START PROVIDED DATA
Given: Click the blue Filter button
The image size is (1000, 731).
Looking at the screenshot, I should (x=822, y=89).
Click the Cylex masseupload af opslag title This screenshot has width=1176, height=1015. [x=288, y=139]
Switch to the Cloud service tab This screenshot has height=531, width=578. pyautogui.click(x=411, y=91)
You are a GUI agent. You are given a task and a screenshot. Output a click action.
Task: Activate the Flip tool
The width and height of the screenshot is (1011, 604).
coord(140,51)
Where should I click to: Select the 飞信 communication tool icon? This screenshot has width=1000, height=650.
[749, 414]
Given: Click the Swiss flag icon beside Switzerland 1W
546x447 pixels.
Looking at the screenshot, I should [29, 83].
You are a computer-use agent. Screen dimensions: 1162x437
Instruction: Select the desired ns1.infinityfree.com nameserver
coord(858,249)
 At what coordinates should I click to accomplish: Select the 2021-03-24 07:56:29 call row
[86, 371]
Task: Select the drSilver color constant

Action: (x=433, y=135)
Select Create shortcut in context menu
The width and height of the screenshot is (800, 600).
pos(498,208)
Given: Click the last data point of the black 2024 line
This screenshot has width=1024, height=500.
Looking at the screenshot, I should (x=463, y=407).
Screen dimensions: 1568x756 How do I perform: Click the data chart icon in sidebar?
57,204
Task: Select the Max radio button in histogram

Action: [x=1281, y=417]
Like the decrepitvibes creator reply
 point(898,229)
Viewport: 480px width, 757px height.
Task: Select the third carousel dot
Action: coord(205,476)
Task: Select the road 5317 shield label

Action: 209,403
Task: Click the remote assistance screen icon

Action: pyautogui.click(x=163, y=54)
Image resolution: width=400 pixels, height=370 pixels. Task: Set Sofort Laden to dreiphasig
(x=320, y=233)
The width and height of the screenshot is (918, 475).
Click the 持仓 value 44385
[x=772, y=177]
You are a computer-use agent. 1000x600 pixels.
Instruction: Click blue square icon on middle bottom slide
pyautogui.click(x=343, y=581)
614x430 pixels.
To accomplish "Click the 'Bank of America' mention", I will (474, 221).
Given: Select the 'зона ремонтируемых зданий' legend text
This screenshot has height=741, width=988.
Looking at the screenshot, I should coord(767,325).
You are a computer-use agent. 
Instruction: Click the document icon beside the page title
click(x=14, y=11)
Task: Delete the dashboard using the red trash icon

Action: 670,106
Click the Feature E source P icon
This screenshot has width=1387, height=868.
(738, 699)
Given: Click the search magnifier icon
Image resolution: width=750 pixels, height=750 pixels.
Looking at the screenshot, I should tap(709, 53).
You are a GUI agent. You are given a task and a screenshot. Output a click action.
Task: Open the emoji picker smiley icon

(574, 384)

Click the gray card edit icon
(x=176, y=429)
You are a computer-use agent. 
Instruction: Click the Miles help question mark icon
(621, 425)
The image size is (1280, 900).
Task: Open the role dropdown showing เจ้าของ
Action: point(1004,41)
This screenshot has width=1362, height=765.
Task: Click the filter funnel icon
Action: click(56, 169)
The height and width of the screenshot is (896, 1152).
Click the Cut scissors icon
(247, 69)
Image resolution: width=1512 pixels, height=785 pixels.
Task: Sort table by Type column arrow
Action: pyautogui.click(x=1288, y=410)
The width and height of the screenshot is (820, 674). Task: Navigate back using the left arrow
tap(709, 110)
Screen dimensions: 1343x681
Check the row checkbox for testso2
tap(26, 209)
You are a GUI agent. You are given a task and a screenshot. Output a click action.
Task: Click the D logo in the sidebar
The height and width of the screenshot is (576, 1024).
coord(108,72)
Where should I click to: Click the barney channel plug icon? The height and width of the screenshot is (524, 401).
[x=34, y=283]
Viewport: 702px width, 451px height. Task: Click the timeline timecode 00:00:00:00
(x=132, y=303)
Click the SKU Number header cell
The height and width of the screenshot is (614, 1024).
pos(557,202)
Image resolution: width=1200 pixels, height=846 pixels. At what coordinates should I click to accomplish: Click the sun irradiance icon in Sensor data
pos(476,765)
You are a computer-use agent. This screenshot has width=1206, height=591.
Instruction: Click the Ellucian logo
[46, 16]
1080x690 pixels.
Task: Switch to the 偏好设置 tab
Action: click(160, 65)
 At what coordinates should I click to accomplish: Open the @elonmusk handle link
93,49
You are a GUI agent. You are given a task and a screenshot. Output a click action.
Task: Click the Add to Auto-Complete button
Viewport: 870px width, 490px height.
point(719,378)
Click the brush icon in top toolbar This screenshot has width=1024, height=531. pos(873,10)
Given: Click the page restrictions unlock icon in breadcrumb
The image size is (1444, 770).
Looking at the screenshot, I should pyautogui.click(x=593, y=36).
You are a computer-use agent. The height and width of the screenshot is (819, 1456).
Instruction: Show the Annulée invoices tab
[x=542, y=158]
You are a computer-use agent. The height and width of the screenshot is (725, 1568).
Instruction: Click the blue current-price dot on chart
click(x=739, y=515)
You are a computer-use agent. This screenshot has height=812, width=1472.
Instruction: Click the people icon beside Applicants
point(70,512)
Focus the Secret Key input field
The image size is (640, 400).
END PROVIDED DATA
→ **PROMPT**
Return the listing above exactly, line for line.

→ **WORKED SOLUTION**
Given: Click the blue Filter button
The image size is (1000, 731).
Looking at the screenshot, I should (x=822, y=89).
Click the Cylex masseupload af opslag title This screenshot has width=1176, height=1015. [x=288, y=139]
Switch to the Cloud service tab This screenshot has height=531, width=578. pyautogui.click(x=411, y=91)
You are a GUI agent. You are given a task and a screenshot. Output a click action.
Task: Activate the Flip tool
The width and height of the screenshot is (1011, 604).
coord(140,51)
Where should I click to: Select the 飞信 communication tool icon? This screenshot has width=1000, height=650.
[749, 414]
Given: Click the Swiss flag icon beside Switzerland 1W
546x447 pixels.
Looking at the screenshot, I should [29, 83].
You are a computer-use agent. Screen dimensions: 1162x437
Instruction: Select the desired ns1.infinityfree.com nameserver
coord(858,249)
 At what coordinates should I click to accomplish: Select the 2021-03-24 07:56:29 call row
[86, 371]
Task: Select the drSilver color constant

Action: (x=433, y=135)
Select Create shortcut in context menu
The width and height of the screenshot is (800, 600).
pos(498,208)
Given: Click the last data point of the black 2024 line
This screenshot has width=1024, height=500.
Looking at the screenshot, I should (x=463, y=407).
Screen dimensions: 1568x756 How do I perform: Click the data chart icon in sidebar?
57,204
Task: Select the Max radio button in histogram

Action: [x=1281, y=417]
Like the decrepitvibes creator reply
 point(898,229)
Viewport: 480px width, 757px height.
Task: Select the third carousel dot
Action: coord(205,476)
Task: Select the road 5317 shield label

Action: 209,403
Task: Click the remote assistance screen icon

Action: pyautogui.click(x=163, y=54)
Image resolution: width=400 pixels, height=370 pixels. Task: Set Sofort Laden to dreiphasig
(x=320, y=233)
The width and height of the screenshot is (918, 475).
Click the 持仓 value 44385
[x=772, y=177]
You are a computer-use agent. 1000x600 pixels.
Instruction: Click blue square icon on middle bottom slide
pyautogui.click(x=343, y=581)
614x430 pixels.
To accomplish "Click the 'Bank of America' mention", I will (474, 221).
Given: Select the 'зона ремонтируемых зданий' legend text
This screenshot has height=741, width=988.
Looking at the screenshot, I should coord(767,325).
You are a computer-use agent. 
Instruction: Click the document icon beside the page title
click(x=14, y=11)
Task: Delete the dashboard using the red trash icon

Action: 670,106
Click the Feature E source P icon
This screenshot has width=1387, height=868.
(738, 699)
Given: Click the search magnifier icon
Image resolution: width=750 pixels, height=750 pixels.
Looking at the screenshot, I should tap(709, 53).
You are a GUI agent. You are given a task and a screenshot. Output a click action.
Task: Open the emoji picker smiley icon

(574, 384)

Click the gray card edit icon
(x=176, y=429)
You are a computer-use agent. 
Instruction: Click the Miles help question mark icon
(621, 425)
The image size is (1280, 900).
Task: Open the role dropdown showing เจ้าของ
Action: point(1004,41)
This screenshot has width=1362, height=765.
Task: Click the filter funnel icon
Action: click(56, 169)
The height and width of the screenshot is (896, 1152).
Click the Cut scissors icon
(247, 69)
Image resolution: width=1512 pixels, height=785 pixels.
Task: Sort table by Type column arrow
Action: pyautogui.click(x=1288, y=410)
The width and height of the screenshot is (820, 674). Task: Navigate back using the left arrow
tap(709, 110)
Screen dimensions: 1343x681
Check the row checkbox for testso2
tap(26, 209)
You are a GUI agent. You are given a task and a screenshot. Output a click action.
Task: Click the D logo in the sidebar
The height and width of the screenshot is (576, 1024).
coord(108,72)
Where should I click to: Click the barney channel plug icon? The height and width of the screenshot is (524, 401).
[x=34, y=283]
Viewport: 702px width, 451px height. Task: Click the timeline timecode 00:00:00:00
(x=132, y=303)
Click the SKU Number header cell
The height and width of the screenshot is (614, 1024).
pos(557,202)
Image resolution: width=1200 pixels, height=846 pixels. At what coordinates should I click to accomplish: Click the sun irradiance icon in Sensor data
pos(476,765)
You are a computer-use agent. This screenshot has width=1206, height=591.
Instruction: Click the Ellucian logo
[46, 16]
1080x690 pixels.
Task: Switch to the 偏好设置 tab
Action: click(160, 65)
 At what coordinates should I click to accomplish: Open the @elonmusk handle link
93,49
You are a GUI agent. You are given a task and a screenshot. Output a click action.
Task: Click the Add to Auto-Complete button
Viewport: 870px width, 490px height.
point(719,378)
Click the brush icon in top toolbar This screenshot has width=1024, height=531. pos(873,10)
Given: Click the page restrictions unlock icon in breadcrumb
The image size is (1444, 770).
Looking at the screenshot, I should pyautogui.click(x=593, y=36).
You are a computer-use agent. The height and width of the screenshot is (819, 1456).
Instruction: Show the Annulée invoices tab
[x=542, y=158]
You are a computer-use agent. The height and width of the screenshot is (725, 1568).
Instruction: Click the blue current-price dot on chart
click(x=739, y=515)
You are a computer-use agent. This screenshot has height=812, width=1472.
Instruction: Click the people icon beside Applicants
point(70,512)
Focus the Secret Key input field
The image size is (640, 400).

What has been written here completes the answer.